Перед ним было бледное, бессмысленное лицо с открытым ртом, покрасневшим от накипавших слёз носом, с широкими, банальными скулами, лицо ничтожной, глупой женщины, где в каждой черте дрожал вульгарный страх собаки, ожидающей побоев…
Валищев оттолкнул её так сильно, что она упала.
— Фонари, фонари с цветными стёклами, которые я принимал за небо! — хохотал он, убегая в свою комнату.
Они расстались. Прошло два года. Валищев ничего не знал о жене, кроме того, что она аккуратно расписывалась в получении присылаемых им денег. Он путешествовал, жил в деревне и, наконец, вернулся обратно, один, в свою новую, холостую квартиру. Ему казалось, что он был болен, вынес тяжёлую операцию, выздоровел и снова вступает в жизнь.
Женщина была вычеркнута из его жизни, и он думал, что навсегда освободился от её коварной, нечистой власти. Он презирал её, ненавидел под всеми именами, которые только давал ей человек. Он считал себя сильным, застрахованным от всякого соблазна любви.
Снова было лето, и вечером, вернувшись к себе, он открыл окно, вытащил стул на крошечный балкон, висевший как ласточкино гнездо над сонным городом. Сел — и тишина июньской ночи охватила его.
Луна только что всходила, диск её блестел на небе как золотой серп, забытый таинственным жнецом на бесконечном поле. Лёгкие облачка, принимая очертания волшебных кораблей, неслись в даль, распустив свои паруса, бледные звёзды то тут, то там появлялись из-под них и пропадали снова.
На земле, там, в соседнем саду, лунный свет, забравшись в густые ветви деревьев, то лился с них потоками странного белого света, то висел, зацепившись за ветви, как воздушный вуаль невесты. Воздух, казалось, был полон ароматным дыханием незримых существ. На балконе, в комнатах, все вещи теряли свой определённый вид. Контуры, погружённые в темноту, стушёвывались. Картины, охваченные мягким светом, выходили из рам; пол казалось, колебался. Впечатление сна, волшебной сказки закрадывалось в душу Валищева, он терял понятие о месте и времени. Тишина, окружавшая его, проникала в его грудь, ему казалось, что сердце его тает и наполняется новой, сладкой тревогой. Заглушённые мысли и образы, восстановив перед ним призрак земного счастья любви и ласки, манили его.
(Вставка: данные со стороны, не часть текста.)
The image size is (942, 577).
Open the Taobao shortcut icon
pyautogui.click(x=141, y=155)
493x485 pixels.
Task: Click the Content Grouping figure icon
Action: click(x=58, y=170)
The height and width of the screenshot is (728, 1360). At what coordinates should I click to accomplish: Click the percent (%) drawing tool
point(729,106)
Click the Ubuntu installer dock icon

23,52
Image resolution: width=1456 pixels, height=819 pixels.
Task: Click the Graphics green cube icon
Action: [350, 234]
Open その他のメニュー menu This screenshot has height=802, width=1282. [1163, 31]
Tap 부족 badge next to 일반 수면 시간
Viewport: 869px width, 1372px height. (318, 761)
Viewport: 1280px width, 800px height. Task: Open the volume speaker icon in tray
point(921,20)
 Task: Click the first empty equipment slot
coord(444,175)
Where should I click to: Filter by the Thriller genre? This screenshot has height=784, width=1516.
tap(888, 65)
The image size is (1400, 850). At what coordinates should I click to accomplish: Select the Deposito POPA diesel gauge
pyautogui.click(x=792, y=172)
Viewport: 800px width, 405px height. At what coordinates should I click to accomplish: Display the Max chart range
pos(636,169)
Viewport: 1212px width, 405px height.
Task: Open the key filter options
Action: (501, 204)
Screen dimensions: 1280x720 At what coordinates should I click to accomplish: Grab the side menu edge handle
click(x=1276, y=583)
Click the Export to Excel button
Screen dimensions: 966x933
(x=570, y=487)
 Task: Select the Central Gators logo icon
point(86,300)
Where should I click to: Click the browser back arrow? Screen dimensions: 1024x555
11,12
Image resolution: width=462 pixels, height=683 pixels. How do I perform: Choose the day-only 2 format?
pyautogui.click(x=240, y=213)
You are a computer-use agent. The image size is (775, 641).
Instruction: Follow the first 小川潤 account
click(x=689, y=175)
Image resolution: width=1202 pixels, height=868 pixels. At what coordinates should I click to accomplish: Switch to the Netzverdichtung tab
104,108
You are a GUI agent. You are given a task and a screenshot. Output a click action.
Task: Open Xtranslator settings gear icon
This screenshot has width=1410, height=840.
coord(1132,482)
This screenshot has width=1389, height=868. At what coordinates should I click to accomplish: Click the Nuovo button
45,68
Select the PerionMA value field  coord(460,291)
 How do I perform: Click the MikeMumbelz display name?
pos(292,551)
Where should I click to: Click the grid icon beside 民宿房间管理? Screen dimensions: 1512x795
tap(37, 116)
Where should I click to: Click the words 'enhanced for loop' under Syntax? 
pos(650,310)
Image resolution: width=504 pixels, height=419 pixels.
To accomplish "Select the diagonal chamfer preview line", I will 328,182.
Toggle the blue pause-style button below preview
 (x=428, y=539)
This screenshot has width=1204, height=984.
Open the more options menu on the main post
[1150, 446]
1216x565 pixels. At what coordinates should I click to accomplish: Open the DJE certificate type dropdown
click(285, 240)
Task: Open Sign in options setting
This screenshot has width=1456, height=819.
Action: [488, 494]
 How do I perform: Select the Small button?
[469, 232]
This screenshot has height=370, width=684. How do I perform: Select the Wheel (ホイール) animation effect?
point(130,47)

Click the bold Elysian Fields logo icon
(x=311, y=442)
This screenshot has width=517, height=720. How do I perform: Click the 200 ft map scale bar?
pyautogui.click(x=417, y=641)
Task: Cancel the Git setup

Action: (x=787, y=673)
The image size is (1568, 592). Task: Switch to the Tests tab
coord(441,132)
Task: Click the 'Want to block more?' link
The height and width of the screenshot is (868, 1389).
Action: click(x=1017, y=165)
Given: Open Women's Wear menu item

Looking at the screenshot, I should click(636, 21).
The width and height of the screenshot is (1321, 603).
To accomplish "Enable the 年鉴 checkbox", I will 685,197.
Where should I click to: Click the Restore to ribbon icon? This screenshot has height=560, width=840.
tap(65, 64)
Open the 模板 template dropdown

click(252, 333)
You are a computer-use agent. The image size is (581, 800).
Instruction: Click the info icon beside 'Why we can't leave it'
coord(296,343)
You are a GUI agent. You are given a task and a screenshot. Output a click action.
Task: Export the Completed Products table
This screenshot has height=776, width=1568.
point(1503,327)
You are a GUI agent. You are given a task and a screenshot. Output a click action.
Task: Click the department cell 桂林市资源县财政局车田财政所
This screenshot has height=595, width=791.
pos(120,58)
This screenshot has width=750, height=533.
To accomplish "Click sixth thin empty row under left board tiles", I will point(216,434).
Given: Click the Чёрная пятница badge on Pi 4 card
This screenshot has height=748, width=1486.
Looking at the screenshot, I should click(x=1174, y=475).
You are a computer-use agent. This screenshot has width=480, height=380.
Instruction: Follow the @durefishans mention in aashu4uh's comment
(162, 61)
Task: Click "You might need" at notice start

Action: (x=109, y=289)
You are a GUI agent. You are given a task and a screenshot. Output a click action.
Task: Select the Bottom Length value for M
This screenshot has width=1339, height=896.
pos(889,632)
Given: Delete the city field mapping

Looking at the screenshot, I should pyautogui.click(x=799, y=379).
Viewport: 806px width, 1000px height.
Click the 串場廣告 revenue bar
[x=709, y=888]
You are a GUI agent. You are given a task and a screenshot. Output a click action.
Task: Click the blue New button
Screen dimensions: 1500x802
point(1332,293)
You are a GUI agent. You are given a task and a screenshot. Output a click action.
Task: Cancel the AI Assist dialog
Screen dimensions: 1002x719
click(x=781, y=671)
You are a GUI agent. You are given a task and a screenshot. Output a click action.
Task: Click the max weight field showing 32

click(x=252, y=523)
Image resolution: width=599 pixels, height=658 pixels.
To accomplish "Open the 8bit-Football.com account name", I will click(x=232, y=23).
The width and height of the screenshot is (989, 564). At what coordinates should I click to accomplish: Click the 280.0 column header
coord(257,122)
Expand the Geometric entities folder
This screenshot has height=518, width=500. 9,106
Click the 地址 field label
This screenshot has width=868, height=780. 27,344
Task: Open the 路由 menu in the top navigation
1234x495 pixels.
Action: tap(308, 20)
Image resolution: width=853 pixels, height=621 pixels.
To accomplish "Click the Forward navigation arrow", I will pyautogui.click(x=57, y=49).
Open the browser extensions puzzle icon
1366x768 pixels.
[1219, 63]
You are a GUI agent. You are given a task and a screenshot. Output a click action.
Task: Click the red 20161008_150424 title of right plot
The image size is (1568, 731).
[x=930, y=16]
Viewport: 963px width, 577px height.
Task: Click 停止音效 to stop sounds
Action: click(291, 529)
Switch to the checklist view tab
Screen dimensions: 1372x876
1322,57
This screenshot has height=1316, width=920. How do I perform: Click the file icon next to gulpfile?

Луна всходила, он видел её теперь выплывающую из лёгких, прозрачных облаков, круглую, нежную, розоватую, как женское плечо, сбрасывающее с себя последний покров. Жажда женщины охватила его, он повернул голову в комнату, — и там, выступая из темноты, вся облитая серебряным трепетным светом стояла статуя Психеи с протянутыми руками, откинутой головой и как бы пила полуоткрытыми губами лившееся на неё волшебное сияние луны.
Валищев глубоко вздохнул. Прошлое теряло над ним власть и уходило куда-то далеко. Последняя горечь пережитого унижения, тоски, растаяла в его груди, он вдруг почувствовал потребность забыть и снова примириться с жизнью. Мысли его потеряли острое, злобное направление, стали проще, яснее и мягче. Луч луны скользнул теперь ему на грудь и точно шепнул о возможности новой любви и нового счастья. Сердце радостно забилось, оживая как феникс из своего пепла; жизнь снова манила его к себе; природа, вечно юная, вечно воскресающая из смерти и разрушения, звала его примкнуть к великой, вечной гармонии жизни, выражающейся в любви и воплощающейся в женщине.